◆ **What to do**
The entire listing that follows must be repeated exactly, pictures excluded.

◆ **Records for this task**
☆ ☆ ☆
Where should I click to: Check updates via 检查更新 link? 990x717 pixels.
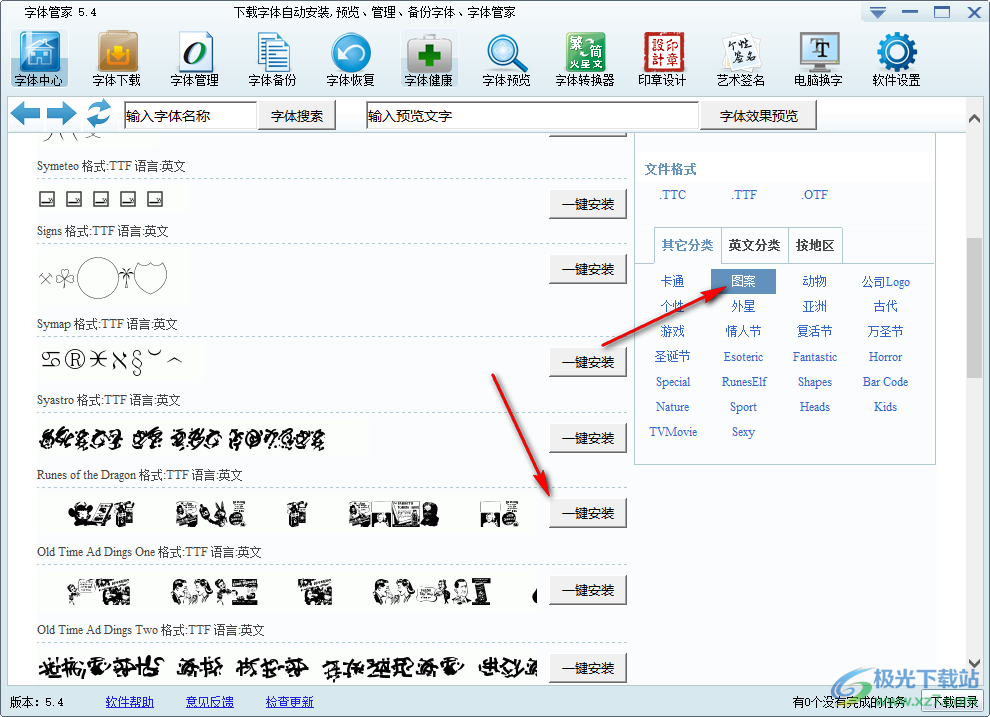[x=289, y=702]
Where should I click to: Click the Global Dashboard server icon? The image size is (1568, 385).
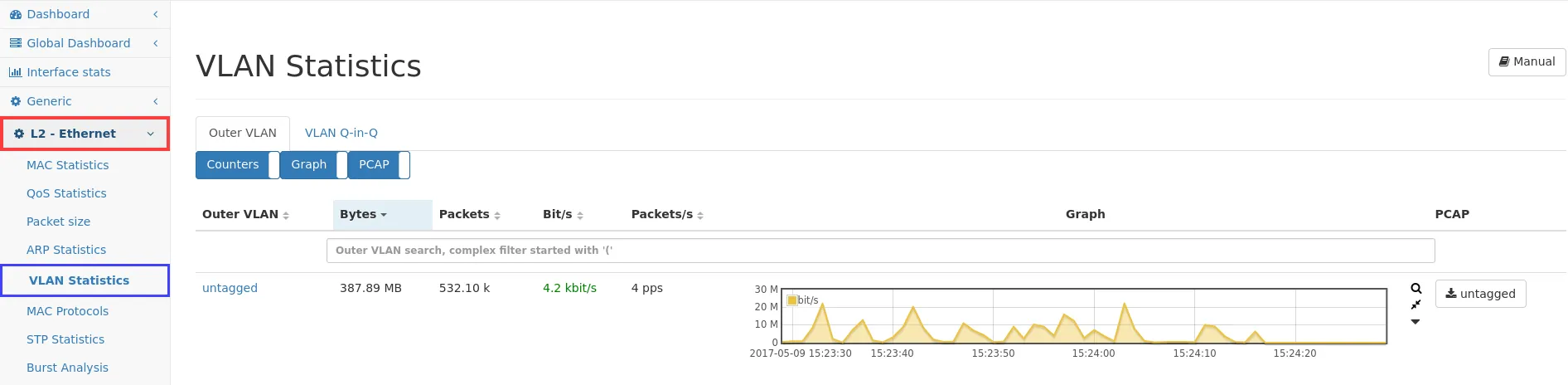coord(16,43)
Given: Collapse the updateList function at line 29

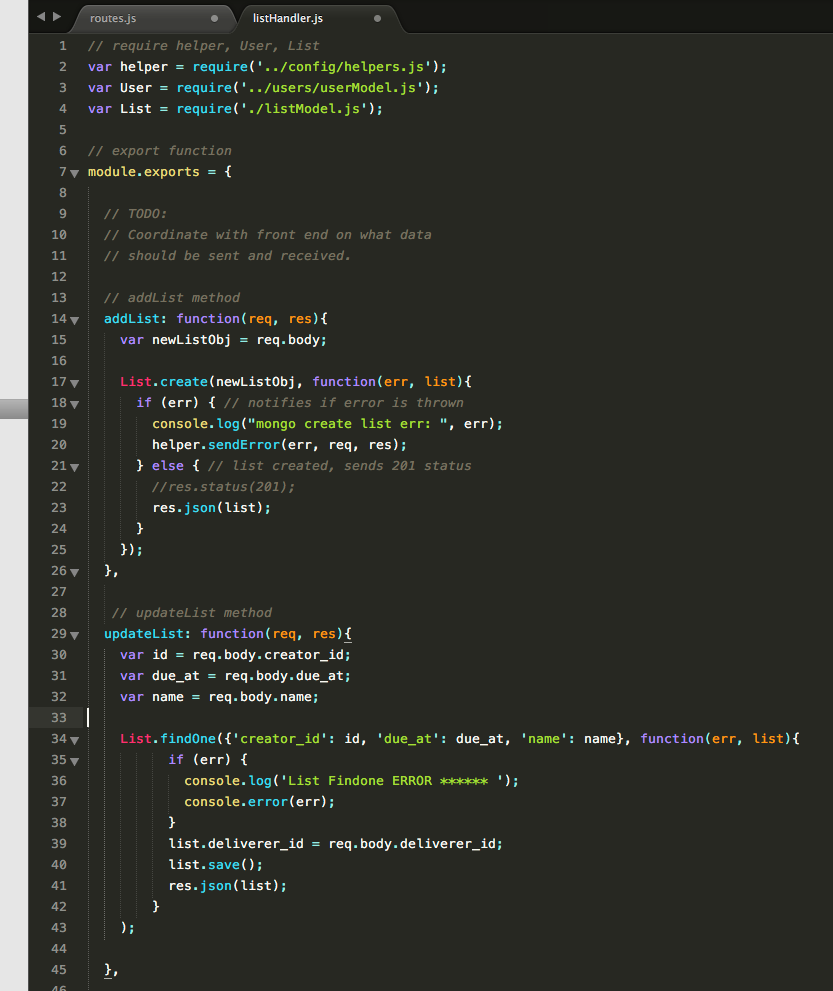Looking at the screenshot, I should pyautogui.click(x=73, y=633).
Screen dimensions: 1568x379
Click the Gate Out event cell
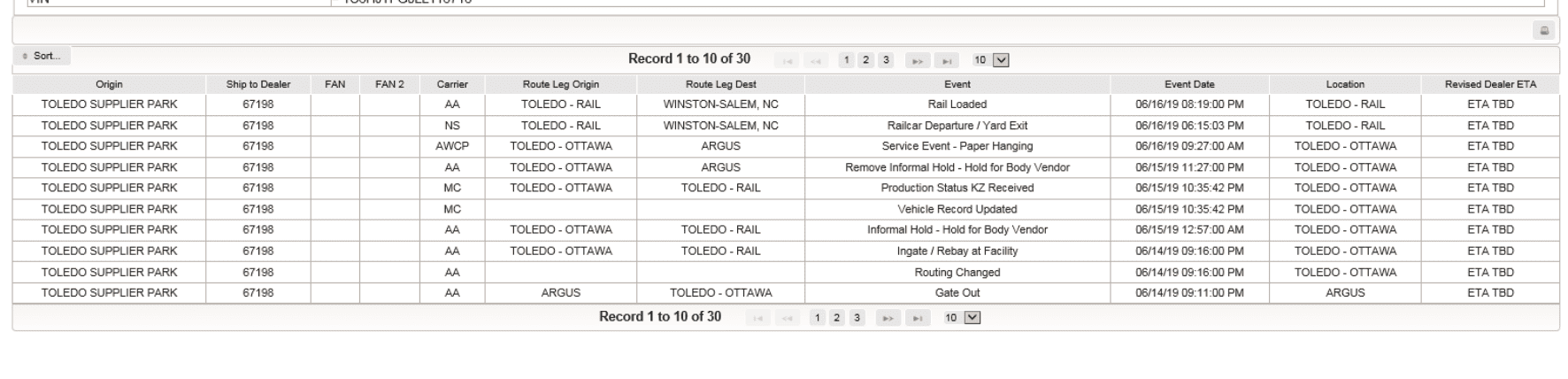pyautogui.click(x=957, y=293)
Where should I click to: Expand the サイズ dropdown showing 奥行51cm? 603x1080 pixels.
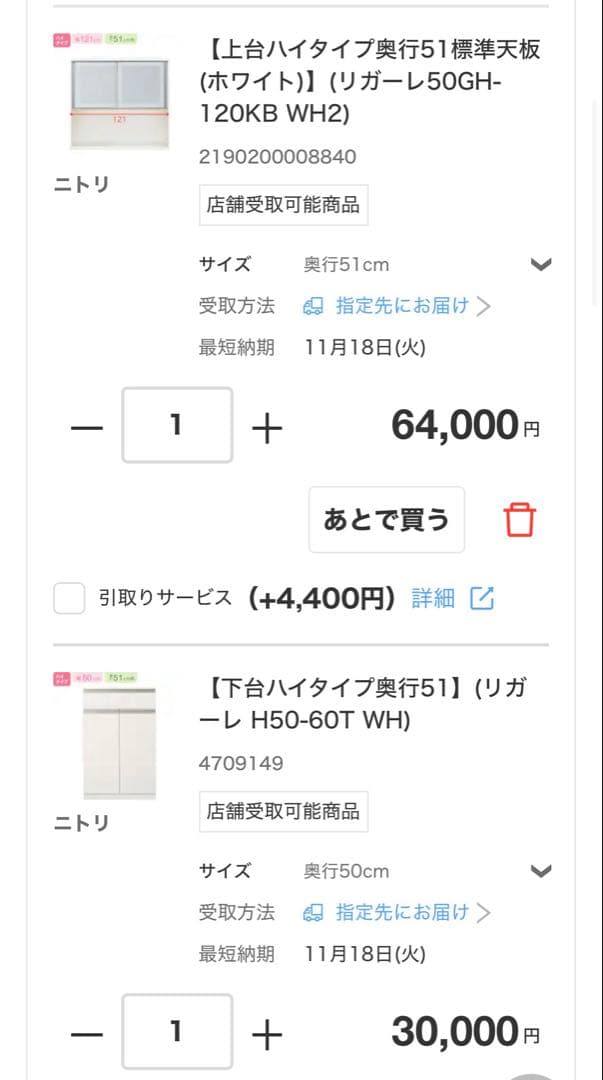click(540, 264)
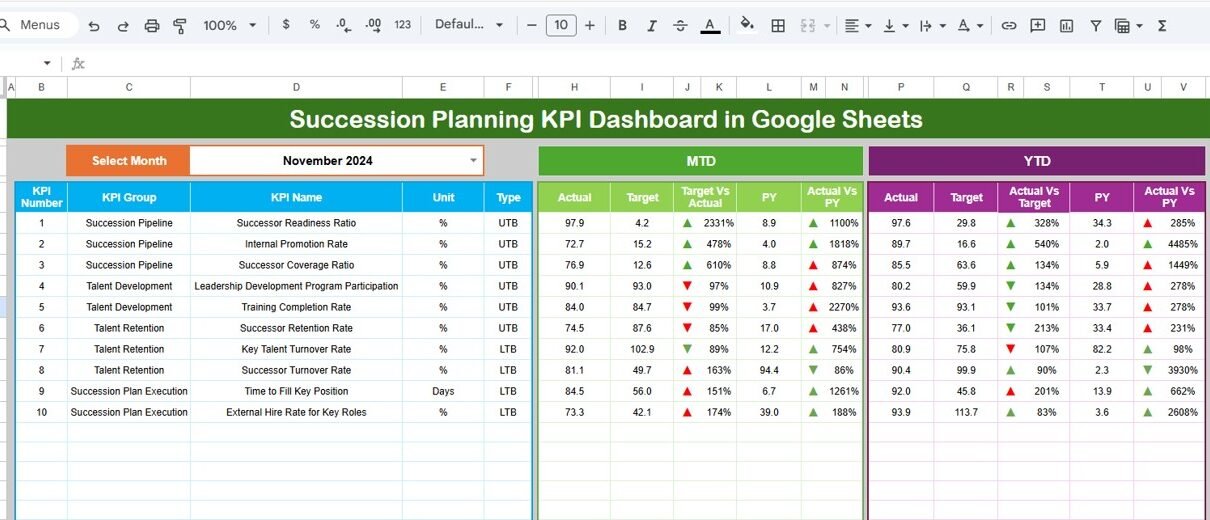Toggle italic formatting
1210x520 pixels.
pos(651,25)
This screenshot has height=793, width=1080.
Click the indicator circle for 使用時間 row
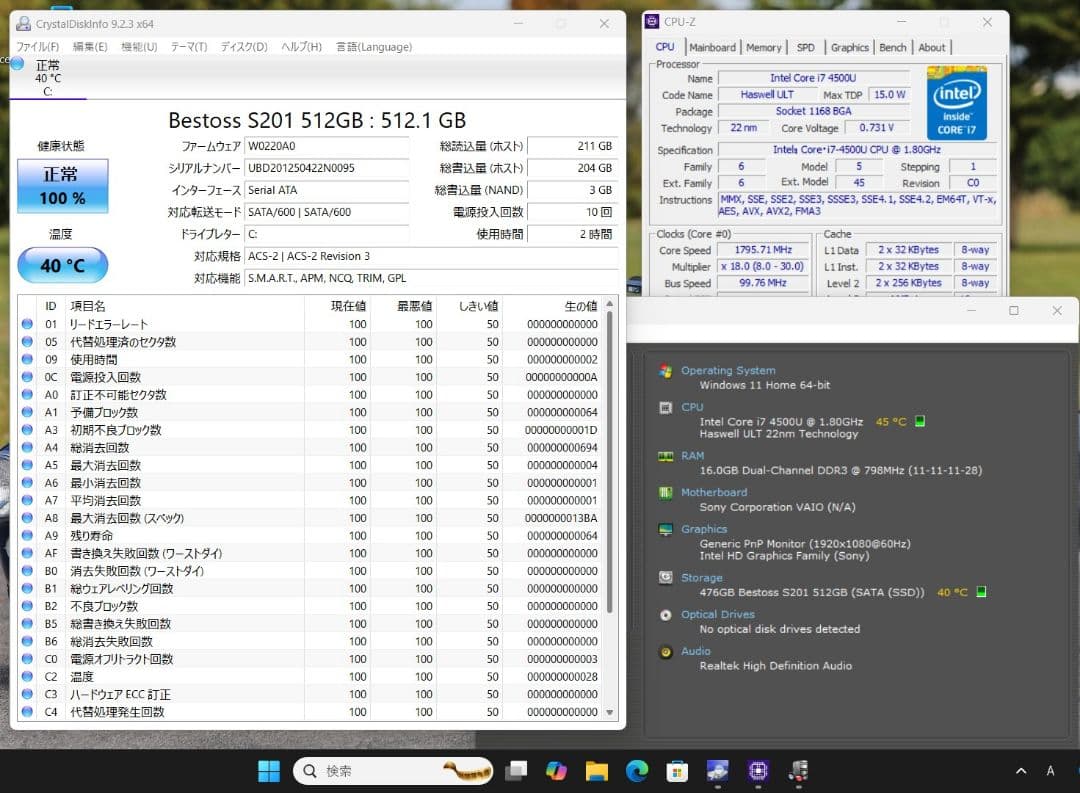point(27,357)
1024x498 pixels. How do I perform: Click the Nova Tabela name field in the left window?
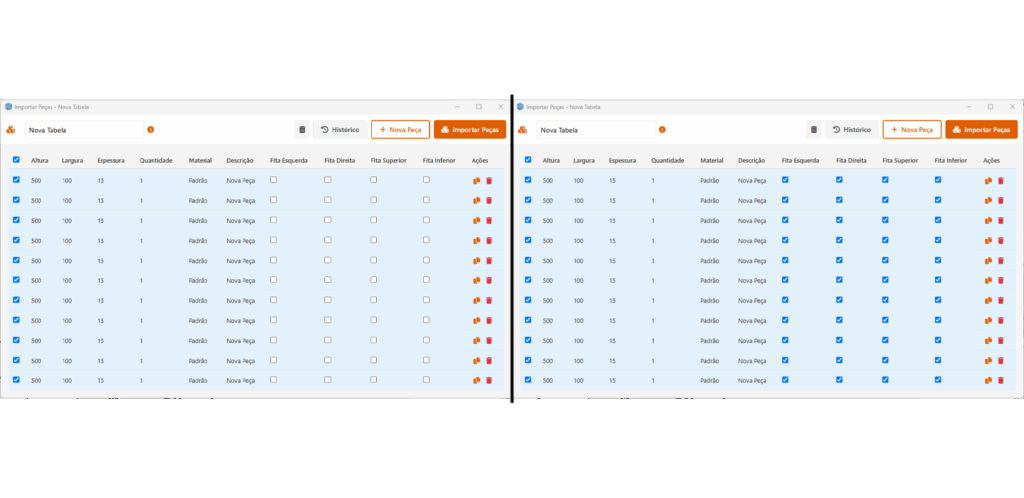[84, 129]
☆ ☆ ☆
◆ **Exercise result**
Where should I click to: Check updates via 检查更新 link? 990x717 pixels.
[x=289, y=702]
Where should I click to: Click the Global Dashboard server icon? The image size is (1568, 385).
coord(16,43)
Given: Collapse the updateList function at line 29

Looking at the screenshot, I should pyautogui.click(x=73, y=633).
Screen dimensions: 1568x379
Click the Gate Out event cell
pyautogui.click(x=957, y=293)
Where should I click to: Expand the サイズ dropdown showing 奥行51cm? 603x1080 pixels.
click(540, 264)
Toggle italic formatting
1210x520 pixels.
pos(651,25)
This screenshot has height=793, width=1080.
Click the indicator circle for 使用時間 row
point(27,357)
1024x498 pixels. How do I perform: Click the Nova Tabela name field in the left window?
[84, 129]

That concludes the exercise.